When I jumped back into drafting this manuscript a few weeks ago, I didn’t expect to finish this quickly, but here we are! At 56,229 words, it’s much shorter than I was shooting for. This means I only added about 25,000 words to the existing partial manuscript I drafted and rewrote several times last year, but I’ll take it!
I can’t help but compare the two drafts I completed this year, as my drafting experience was very different. Even though I technically started this second book first, for the purposes of this comparison, I’m going to call the book I finished drafting in the spring Book One and this Book Two.
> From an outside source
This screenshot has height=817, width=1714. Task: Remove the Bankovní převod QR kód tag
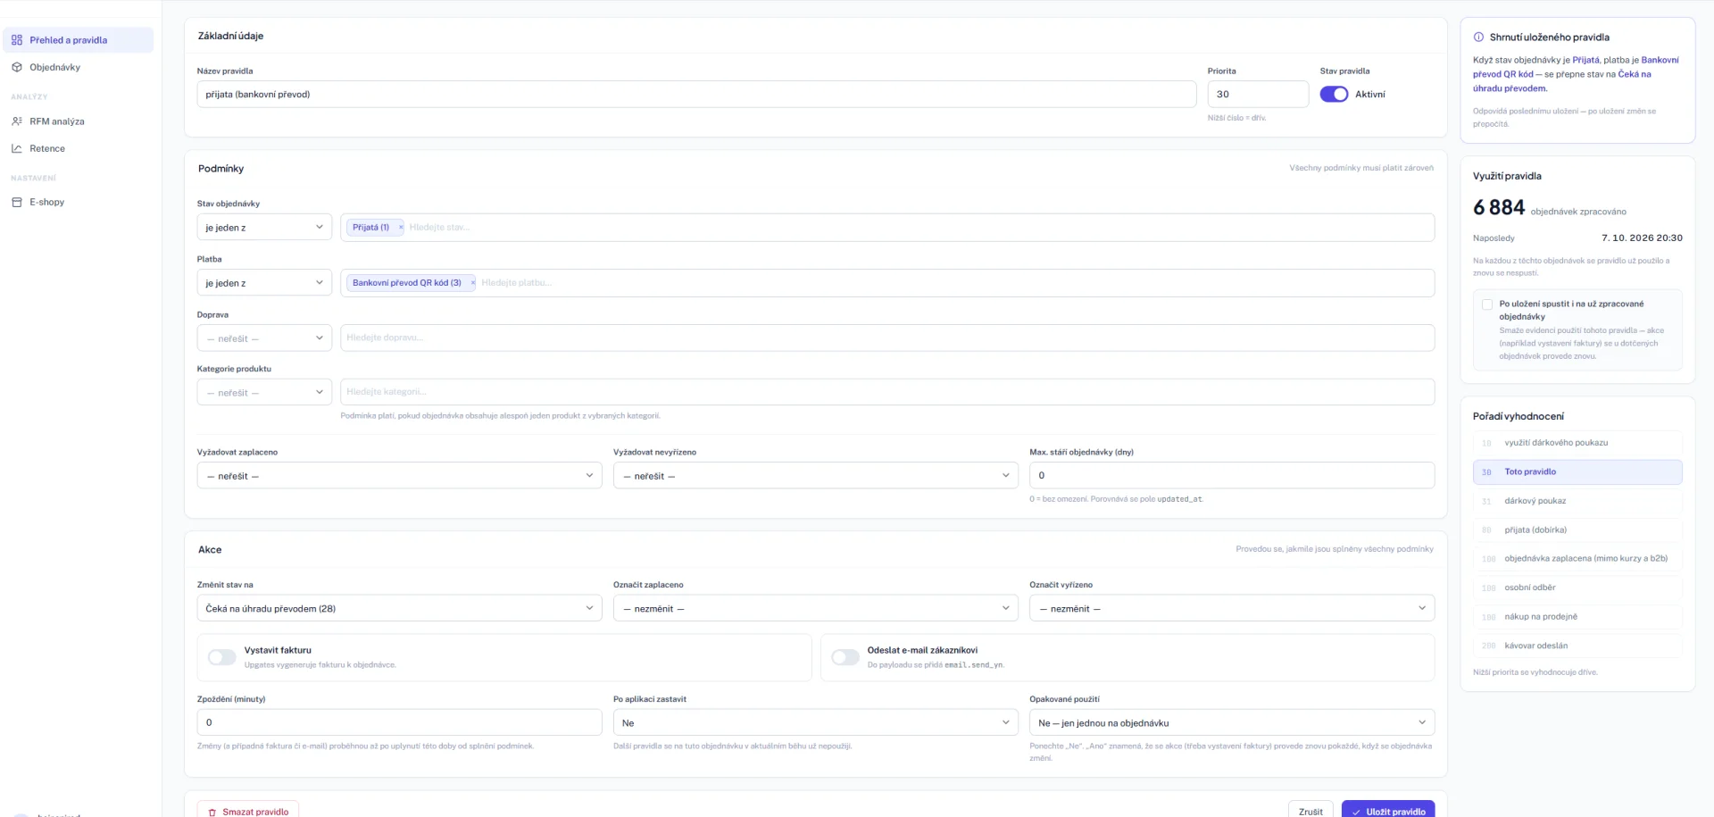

I finished drafting Book One at the height of COVID stress, with my kids and husband all home, and for some reason, words were really flowing out of me. I think I just channeled everything into writing. The result was a 90,983-word draft. I have never written a first draft anywhere close to that before. Obviously I was escaping into excess words at the time, because that book was definitely too long. I ended up chopping 11,000 words before I sent it to my agent.
Book Two, on the other hand… well, now I’m firmly in COVID fatigue. Which means the words are not flowing like they did earlier this year. Book Two has had a rocky path. I tried pantsing it last year, and when I stalled out on it, I set it aside. Before returning to this draft, I spent a considerable amount of time outlining both the existing partial and remainder of the novel. All that being said, I’m not concerned that my draft is on the short side. It’s not unusual for me to write shorter drafts–just to get through this awful part of the process–and go back to fill everything in later.
A few years ago, I wrote a book in reverse (yes, starting with the last chapter and working backward), and that book came out at about 55,000 words as well. I entered that book in PitchWars at 60,000 words and added another 10,000 words with my mentors before querying it.
I sort of feel like this book has been written out of order, with taking nearly a year away from it. For sure it’s very uneven, with a heavily revised first half and second half that’s mainly dialogue and movement beats. But I also know that my true strength lies in revising, and that’s where I’ll go back in and add description and emotion (something I inevitably skip in a first draft).
Usually I finish writing a draft and think, “This is a mess, but I still love it.” I didn’t quite feel that way yesterday. More leaning on the messy side. But let’s just blame the COVID fatigue, shall we?
I’m still going to celebrate, because I FINISHED ANOTHER DRAFT!